Andréia Vicente de Oliveira, 31 anos, telefonista do HCNSC
desde abril deste ano, conta que está muito feliz no cargo.
“Na verdade só me lembro que tenho uma deficiência quando
alguém olha para ela. Tenho uma vida normal”, conta. A
telefonista possui dificuldades para andar, devido a uma
luxação patológica no quadris direito, o que levou ao
encurtamento da perna.
A prática de esportes é uma rotina para Marcos Vinícius dos
Santos, 24 anos, auxiliar administrativo desde junho. “Faço
capoeira e Jiu Jitsu, minha deficiência não me atrapalha em
nada”, conta. Marcos tem uma pseudo artrose congênita que,
assim como em Andréia, acarretou no encurtamento do membro.
Apesar disso, ele diz que pretende voltar a estudar e
ingressar num curso de elétrica predial para assumir outro
cargo dentro do Hospital.
Já Mirian Aparecida da Costa Alves, 24 anos, telefonista
desde janeiro de 2005, afirma que não pretende deixar o
setor. Mesmo sem o membro superior direito, ela conta gostar
muito do que faz e que a necessidade especial não interfere
em seu trabalho. "Estou muito feliz aqui”.

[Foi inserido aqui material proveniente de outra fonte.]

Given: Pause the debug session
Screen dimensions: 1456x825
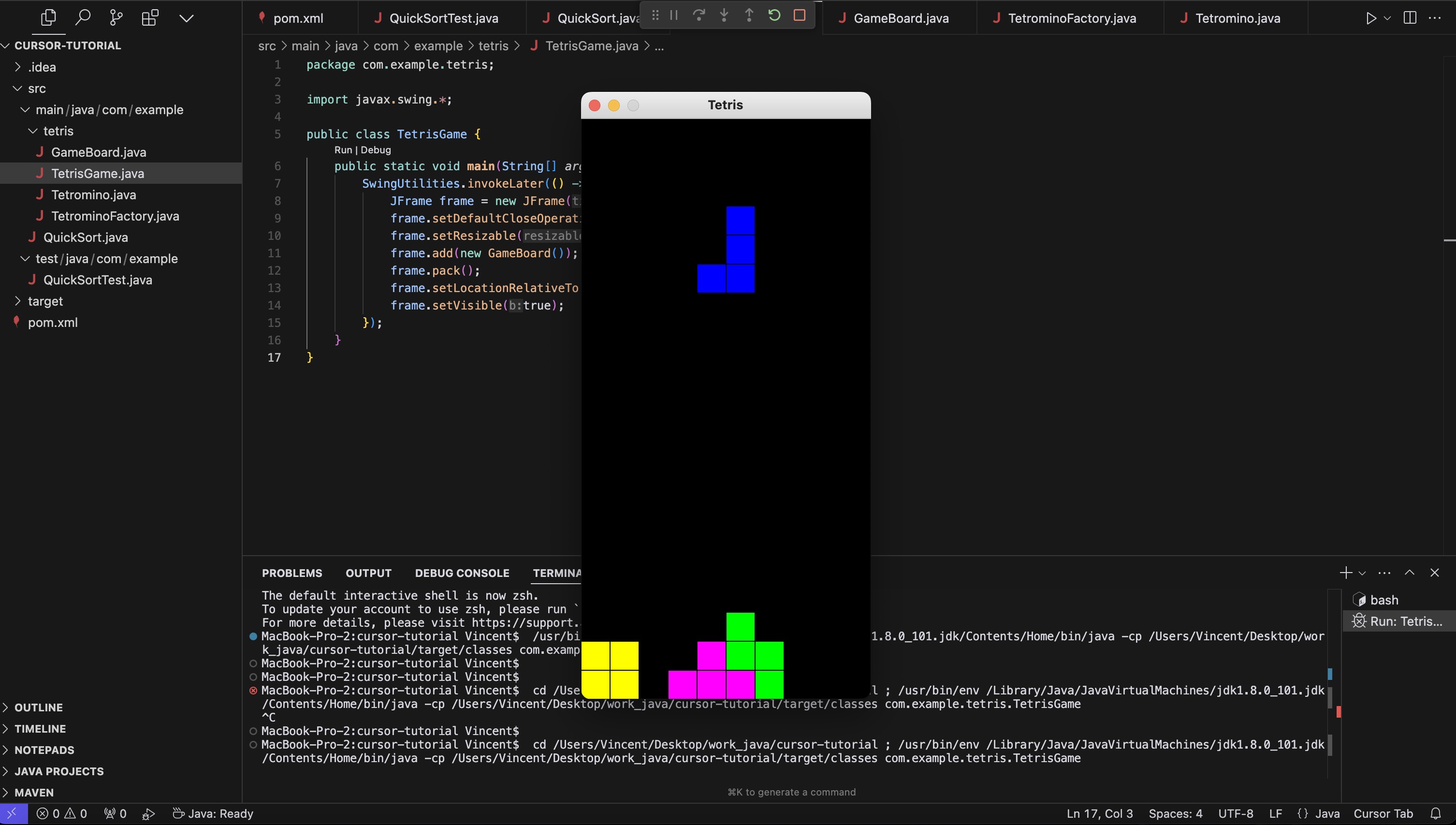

O auxiliar de materiais Paulo César dos Santos Barcelos, 26
anos, conta que perdeu a mão esquerda aos 18 anos, quando
soltava fogos. “Depois do acidente, aprendi a dirigir e
aprendi a profissão de pedreiro. Sou casado, tenho dois
filhos e uma vida normal”, conta ele. “A maior parte das
deficiências está na mente das pessoas”, conclui.